Tarih şeridi gözden geçirildiğinde görülüyor ki dünyada bazen hakkı üstün tutan medeniyetler hâkimiyet kurmuş, adaleti sağlamış, hükmettikleri coğrafyaya barış ve huzur getirmişler; bazen de bâtılı üstün tutan medeniyetler hâkimiyeti ele geçirmiş ve ne yazık ki, dünyada zulüm, kan, gözyaşı ve ardı arkası kesilmeyen vahşetler işlemişlerdir.
Bugün itibariyle bakıldığında görülen o ki bâtılı ilke edinmiş medeniyet anlayışı, maalesef insanlığa acı ve ıstırap dolu günler yaşatıp duruyor.
Milattan sonraki üçüncü binli yılların, bilim ve teknolojideki bunca gelişmişliği karşısında insanlığın aslında mutlu bir hayat sürmesi mümkün iken, Ortaçağ karanlığının bir takım bağnazlıklarına ram edilmesi utanç verici bir durum değil de nedir?

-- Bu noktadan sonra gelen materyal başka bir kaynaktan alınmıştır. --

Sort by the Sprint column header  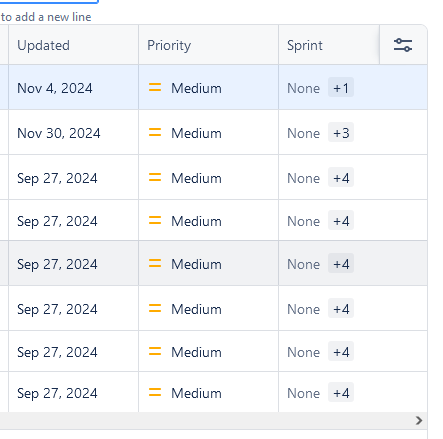305,45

Yaşanan bu zulüm düzeni insanlığı canından usandırmıştır. Artık temeldeki bu yanlışların yapılmayacağı, yeryüzünde huzur, barış ve adaletin tesisi için yeni bir yola girilmesi ve de doğrulara dönülmesi zorunluluğu apaçık ortadadır. İnsanlığın huzur ve rahata çıkabilmesi için ‘Yeni bir Dünya’ kurulması elzemdir ve bunu gerçekleştirmek vicdan sahibi her inanın üzerine önemli bir vazifedir.